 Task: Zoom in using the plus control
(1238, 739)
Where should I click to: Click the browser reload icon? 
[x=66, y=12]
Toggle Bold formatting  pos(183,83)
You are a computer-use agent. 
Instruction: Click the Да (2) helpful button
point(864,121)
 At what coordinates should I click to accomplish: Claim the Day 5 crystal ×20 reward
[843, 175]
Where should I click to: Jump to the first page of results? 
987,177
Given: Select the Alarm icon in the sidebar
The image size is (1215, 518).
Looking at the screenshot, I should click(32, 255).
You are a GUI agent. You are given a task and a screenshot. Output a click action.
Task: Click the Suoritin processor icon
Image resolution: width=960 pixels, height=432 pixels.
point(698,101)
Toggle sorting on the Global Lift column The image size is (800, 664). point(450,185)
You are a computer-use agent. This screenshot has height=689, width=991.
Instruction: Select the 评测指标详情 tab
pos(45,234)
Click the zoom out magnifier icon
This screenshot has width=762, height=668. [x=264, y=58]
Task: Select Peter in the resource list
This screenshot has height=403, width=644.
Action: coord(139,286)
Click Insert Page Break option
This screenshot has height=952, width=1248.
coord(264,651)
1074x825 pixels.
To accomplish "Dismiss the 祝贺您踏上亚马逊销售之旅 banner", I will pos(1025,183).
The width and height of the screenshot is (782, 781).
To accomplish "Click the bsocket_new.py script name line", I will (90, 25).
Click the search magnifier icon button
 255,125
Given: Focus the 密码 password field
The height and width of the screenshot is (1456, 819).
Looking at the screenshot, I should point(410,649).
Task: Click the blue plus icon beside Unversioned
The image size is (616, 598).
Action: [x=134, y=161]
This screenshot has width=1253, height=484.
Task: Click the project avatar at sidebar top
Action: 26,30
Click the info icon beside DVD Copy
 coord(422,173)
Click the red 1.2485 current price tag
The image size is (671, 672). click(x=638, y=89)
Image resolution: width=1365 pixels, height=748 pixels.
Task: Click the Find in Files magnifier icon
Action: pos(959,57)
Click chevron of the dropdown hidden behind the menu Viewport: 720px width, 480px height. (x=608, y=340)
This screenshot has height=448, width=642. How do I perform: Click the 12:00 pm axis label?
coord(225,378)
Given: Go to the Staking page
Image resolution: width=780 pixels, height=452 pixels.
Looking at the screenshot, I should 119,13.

☆ ☆ ☆

### WORK TO COMPLETE
Search the records above for "agent". Copy each line where it is found.

### EXERCISE OUTPUT
You are a computer-use agent. 
You are a GUI agent. You are given a task and a screenshot. Output a click action.
You are a computer-use agent. This screenshot has height=689, width=991.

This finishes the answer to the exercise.